In a sequence generation task, the decoder RNN always refers to the word vector of the word predicted at the previous moment as the current time input. `GeneratedInput` will automate this process.

### Output
The `step` function must return the output of one or more Layers. The output of this Layer will be the final output of the entire `recurrent_group`. In the output process, `recurrent_group` will concatenate the output of each time step, which is also transparent to the user.

### Memory
Memory can only be defined and used in `recurrent_group`. Memory cannot exist independently and must point to a layer defined by PaddlePaddle. Memory is referenced to get a momentary output from this layer, so memory can be interpreted as a delay operation.

The user can explicitly specify the output of a layer to initialize the memory. When not specified, memory is initialized to 0 by default.
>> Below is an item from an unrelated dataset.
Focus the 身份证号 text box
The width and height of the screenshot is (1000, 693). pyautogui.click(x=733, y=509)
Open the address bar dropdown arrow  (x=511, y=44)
## Sequence-level RNN Introduction

`recurrent_group` helps us to split the input sequence, merge the output, and loop through the sequence of computational logic.
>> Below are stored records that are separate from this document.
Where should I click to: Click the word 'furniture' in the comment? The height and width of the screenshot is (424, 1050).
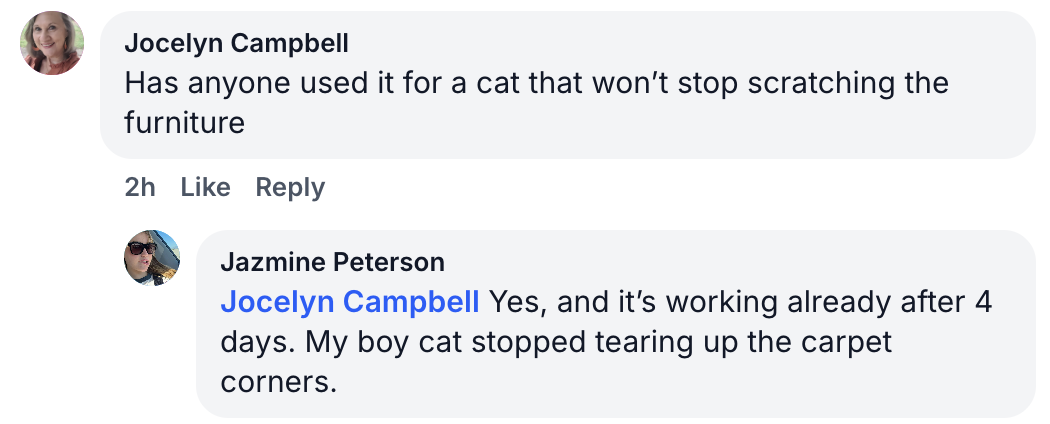coord(184,123)
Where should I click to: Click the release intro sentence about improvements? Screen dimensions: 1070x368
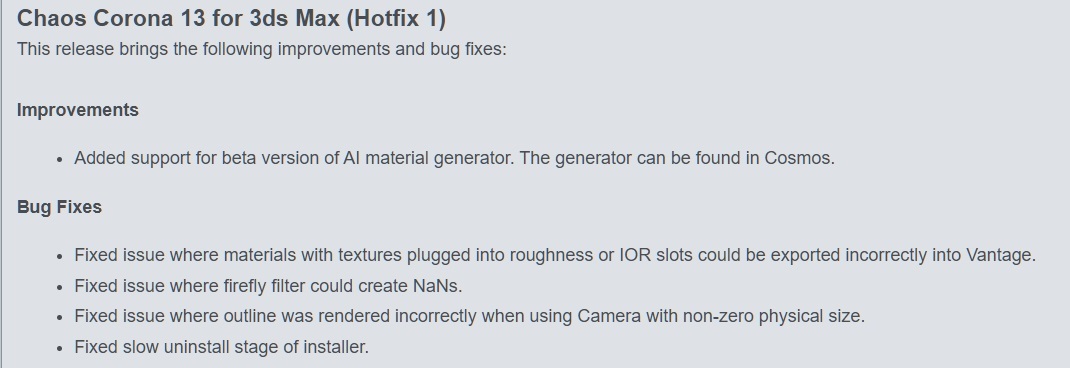pos(261,50)
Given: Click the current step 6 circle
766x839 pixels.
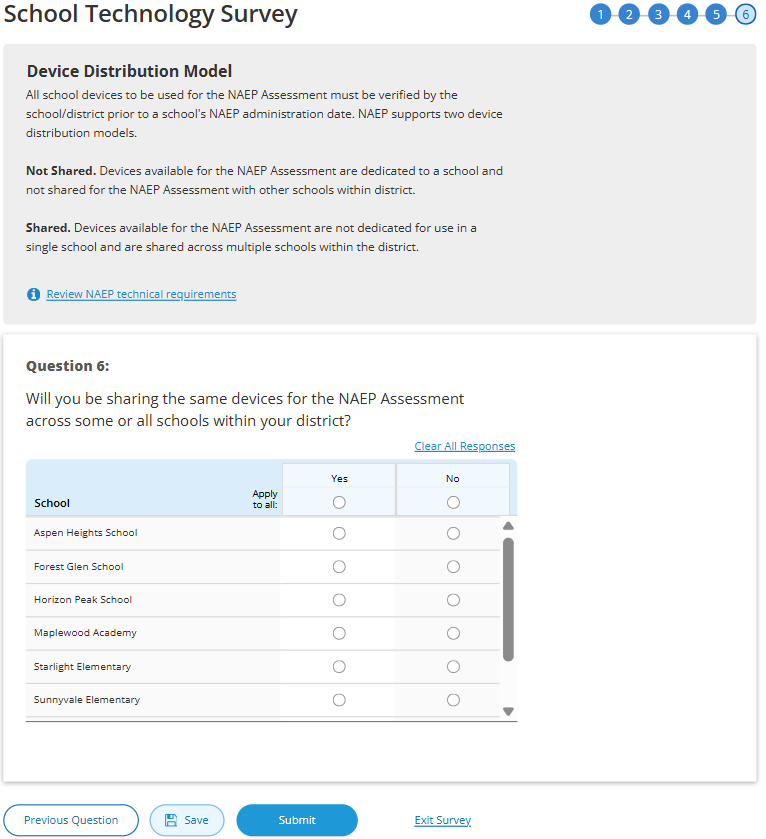Looking at the screenshot, I should 745,14.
Using this feature, the two nested `recurrent_group` can handle the nested two-level sequences, implementing sequence-level RNN structures at both the word and sentence levels.
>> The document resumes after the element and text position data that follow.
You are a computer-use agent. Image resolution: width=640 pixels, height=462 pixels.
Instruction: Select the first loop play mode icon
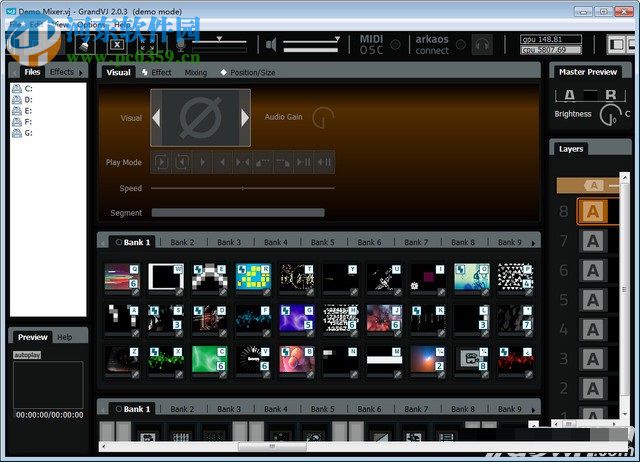point(162,162)
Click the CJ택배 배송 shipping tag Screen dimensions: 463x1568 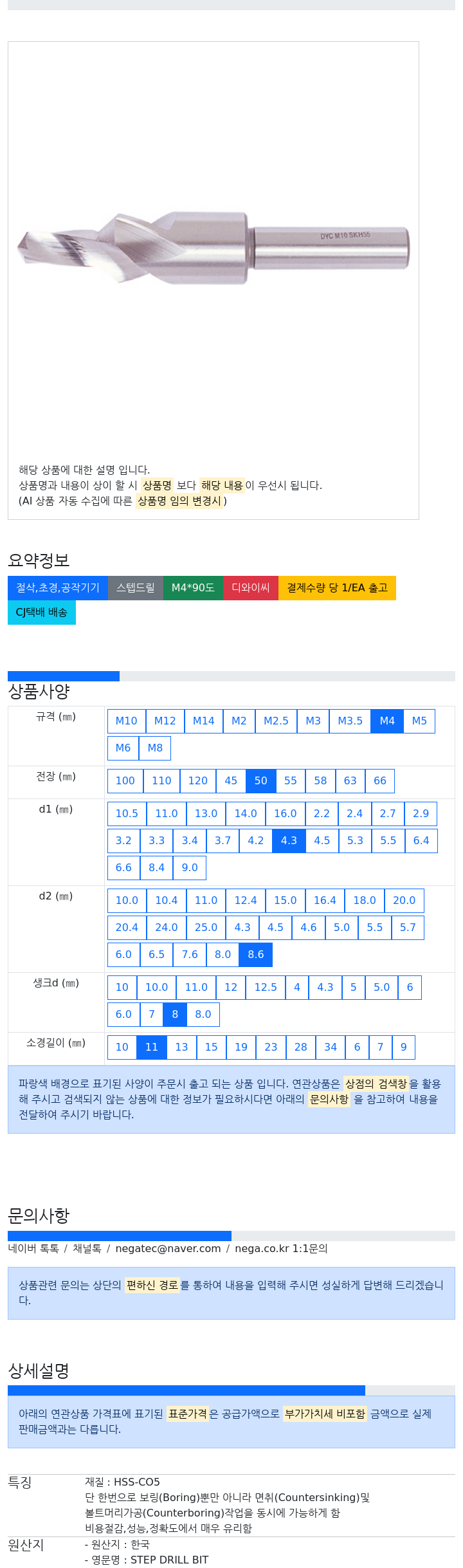tap(42, 612)
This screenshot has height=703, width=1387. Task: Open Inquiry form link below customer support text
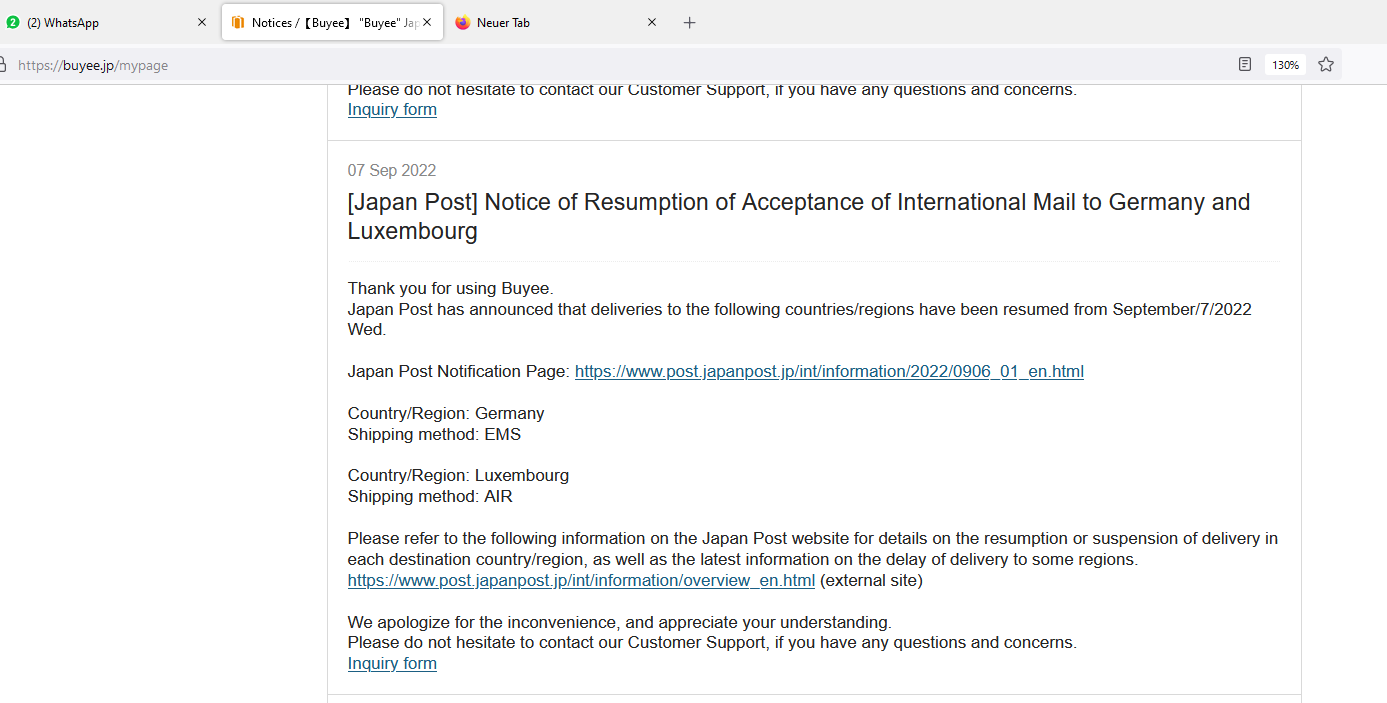tap(392, 664)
- Word-level RNN:  each state corresponds to a word.
- Sequence-level RNN: a sequence-layer RNN consists of multiple word-layer RNNs. Each word-layer RNN (ie, each state of a sequence-layer RNN) has a subsequence.

For convenience of description, the following takes the NLP task as an example. A paragraph containing a subsequence is defined as a two-level sequence, and a sentence containing a word is defined as a single-layer sequence. Then, the zero-level sequence is a word.

## Usage of Sequence-level RNN

### Usage of Training Process
Using `recurrent_group` requires the following conventions:

- **Single-input Single-output**: Both input and output are single layer sequences.
  - If there are multiple inputs, the number of words in different input sequences must be exactly equal.
  - A single-layer sequence is output, and the number of words in the output sequence is the same as the input sequence.
  - memory: define memory to point to a layer in the step function, get a moment output from this layer by referencing memory to form a recurrent connection. The is_seq parameter of memory must be false. If memory is not defined, the operations within each time step are independent.
  - boot_layer: the initial state of memory, set 0 by default. is_seq in memory must be false.
 
- **Double-input Double-output**: Both input and output are two-level sequence.
  - If there are multiple input sequences, the number of subsequence contained in different inputs must be strictly equal, but the number of words in the subsequence may not be equal.
  - output a two-level sequence. The number of subsequence and the number of words are the same as the specified input sequence and the first input is default.
  - memory: defining memory in the step function, pointing to a layer, by referring to the memory to get the output of this layer at a time, forming a recurrent connection. The memory defined in the outer `recurrent_group` step function can record the state of the previous subsequence, either as a single-level sequence (only as read-only memory) or as a word. If memory is not defined, the operations between subsequence are independent.
  - boot_layer: the initial state of memory. It is either a single-level sequence (only as read-only memory) or a vector. The default is not set, that is, the initial state is 0.

- **Double-input Single-output**: not support for now, and output the error with "In hierachical RNN, all out links should be from sequences now".
 
### Usage of Generation Process
Using `beam_search` need follow those conventions: 

- Word-level RNN: generate the next word from a word.
- Sequence-level RNN: the single-layer RNN generated subsequence is concatenated into a new double-layer sequence. Semantically, there is no case where a subsequence generates the next subseq directly.